Álvaro Traver

Personal information
- Full name: Álvaro Traver Navarrete
- Date of birth: 1 April 1993 (age 33)
- Place of birth: Algemesí, Spain
- Height: 1.87 m (6 ft 1+1⁄2 in)
- Position: Winger

Team information
- Current team: Alzira

Youth career
- Levante

Senior career*
- Years: Team / Apps / (Gls)
- 2010–2017: Levante B / 114 / (20)
- 2012–2013: → Catarroja (loan) / 18 / (4)
- 2013: → Reus (loan) / 16 / (2)
- 2015–2017: Levante / 0 / (0)
- 2017: → Logroñés (loan) / 11 / (2)
- 2017–2018: Sporting B / 34 / (7)
- 2018–2020: Sporting Gijón / 38 / (1)
- 2020–2021: Numancia / 7 / (0)
- 2021: Racing Santander / 11 / (0)
- 2021–2022: Alzira / 9 / (1)
- 2022–2023: Coria / 43 / (3)
- 2023–2025: Soneja / 50 / (10)
- 2025–: Alzira / 10 / (1)

= Álvaro Traver =

Spanish footballer

Álvaro Traver Navarrete (born 1 April 1993) is a Spanish footballer who plays as a winger for Tercera Federación club Alzira.

==Club career==
Born in Algemesí, Valencia, Valencian Community, Traver finished his formation with Levante UD. He made his senior debut with the reserve team on 20 February 2010, in a Tercera División match against UD Puçol.

On 30 August 2012 Traver was loaned to fellow league team Catarroja CF, in a season-long deal.
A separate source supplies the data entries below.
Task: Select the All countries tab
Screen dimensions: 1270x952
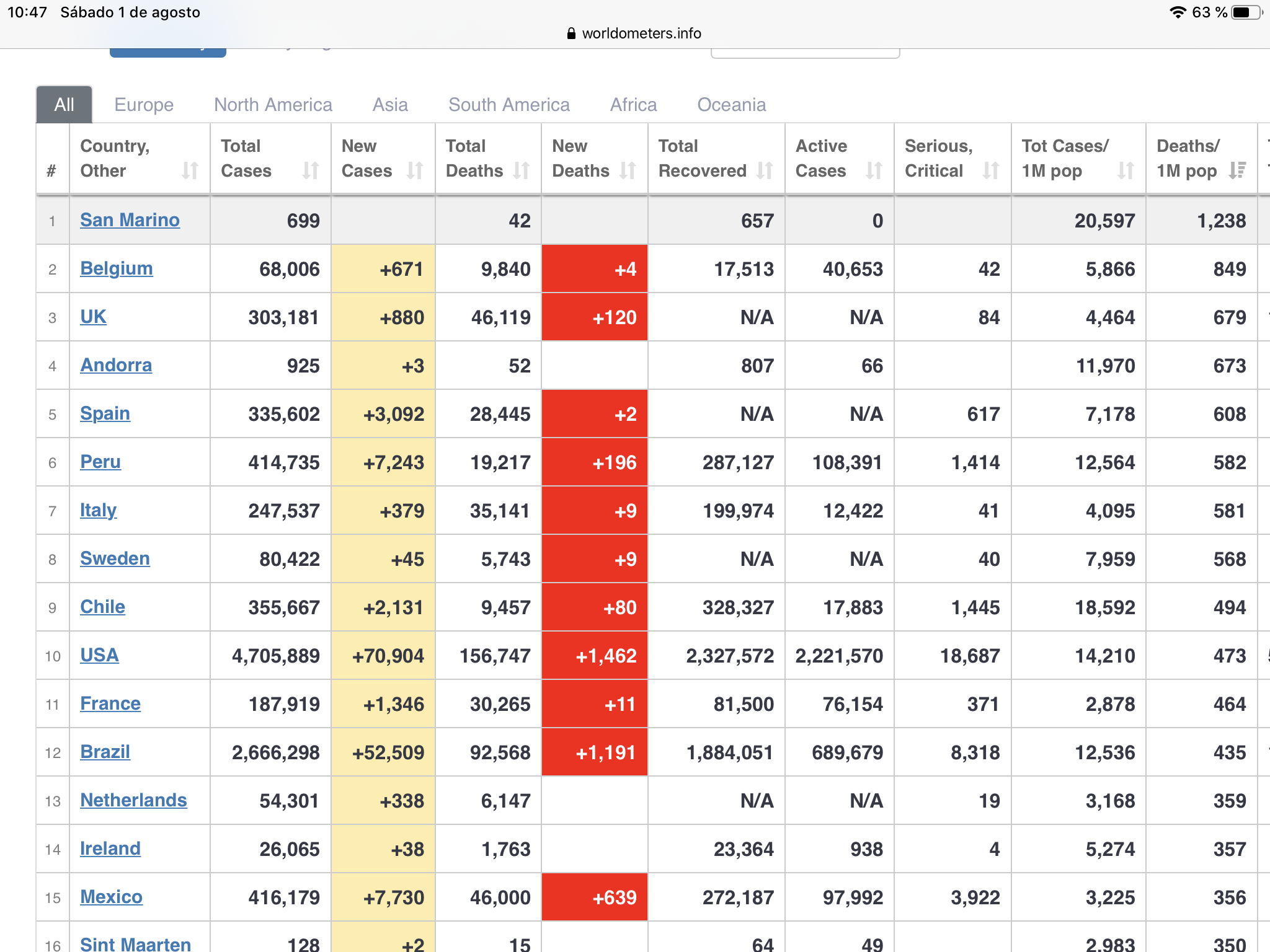Action: (64, 105)
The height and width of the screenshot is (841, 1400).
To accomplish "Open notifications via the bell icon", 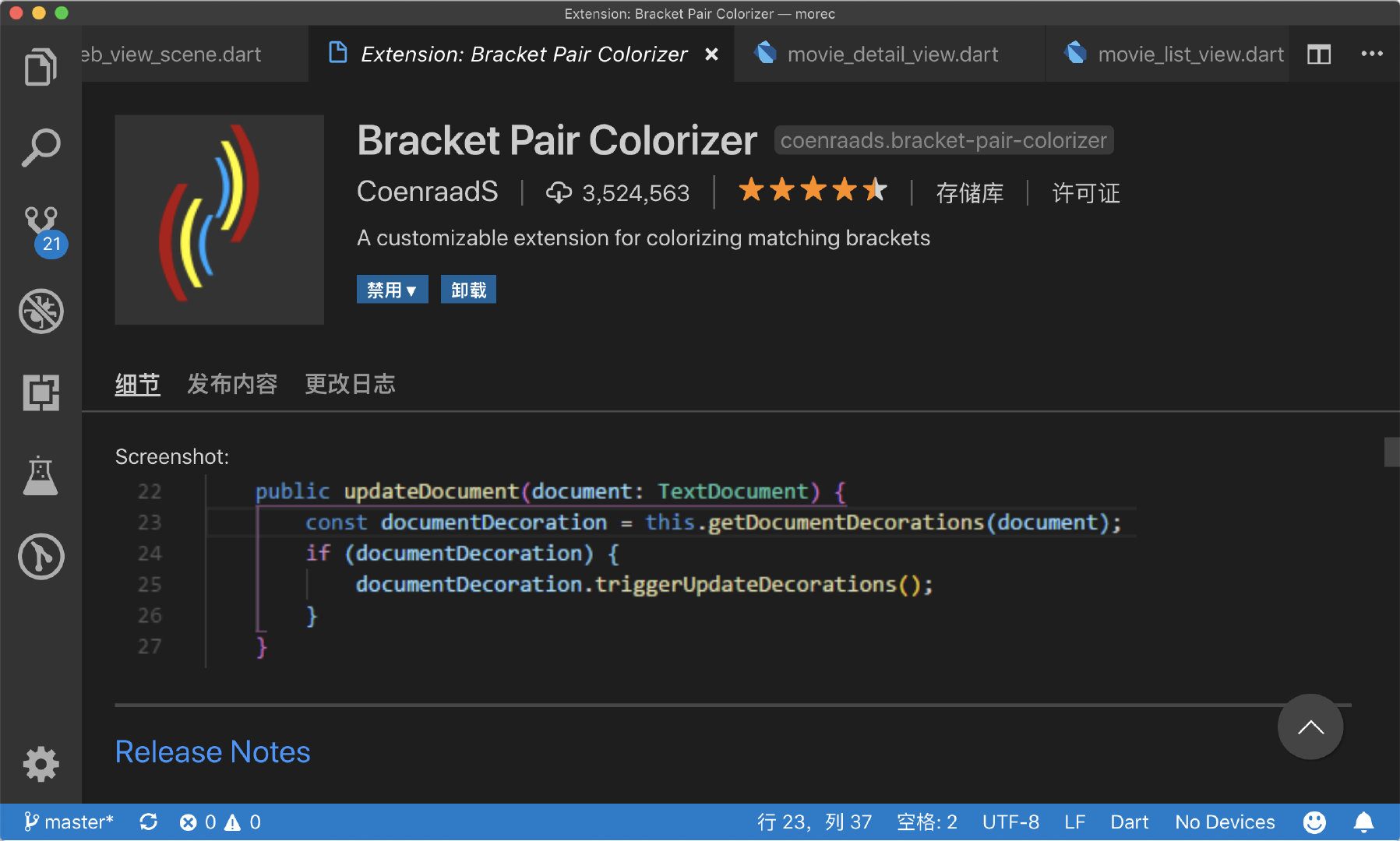I will point(1363,822).
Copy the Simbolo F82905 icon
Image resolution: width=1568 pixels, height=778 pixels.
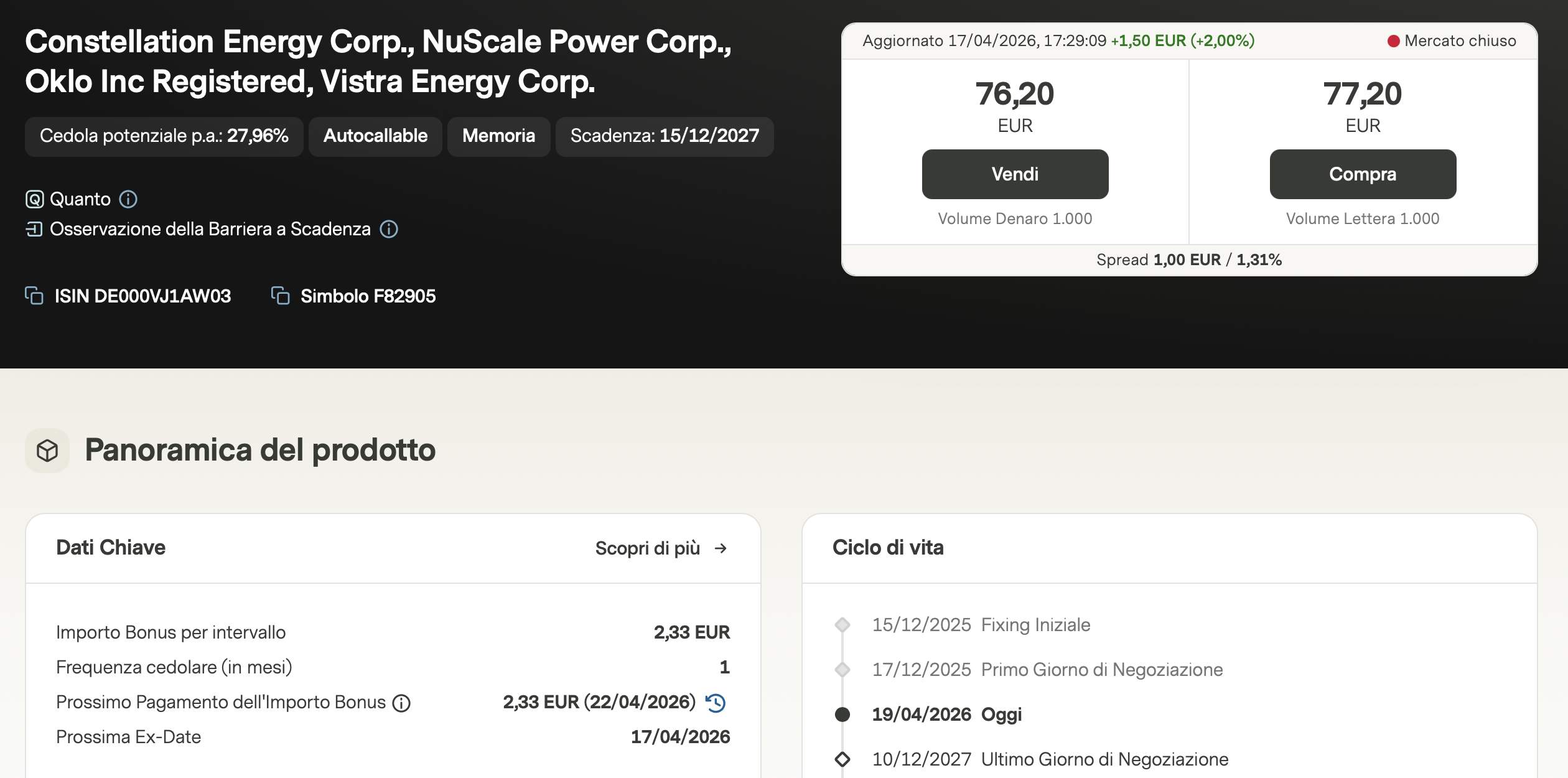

After being an ever-present figure for the side, he moved to Segunda División B side CF Reus Deportiu on 31 January 2013, on loan until June.

Traver returned to the Granotas in June 2013, and signed a new two-year deal on 30 January of the following year. On 3 December 2015, after further extending his contract until 2018 in July, he made his first team debut by starting in a 1–1 Copa del Rey home draw against RCD Espanyol.

On 4 July 2016, Traver was listed among the main squad, freshly relegated to Segunda División. However, he returned to the B-side after the pre-season ended, and was loaned to third-tier club UD Logroñés on 31 January 2017.

On 25 August 2017, Traver moved to another reserve team, Sporting de Gijón B also in the third division. He was definitely promoted to the main squad ahead of the 2018–19 season, after agreeing to a new three-year contract.

Traver scored his first professional goal on 23 November 2018, netting the winner in a 2–1 away win against Granada CF. He left the club after his contract expired in July 2020, and signed for recently relegated side CD Numancia on 2 October.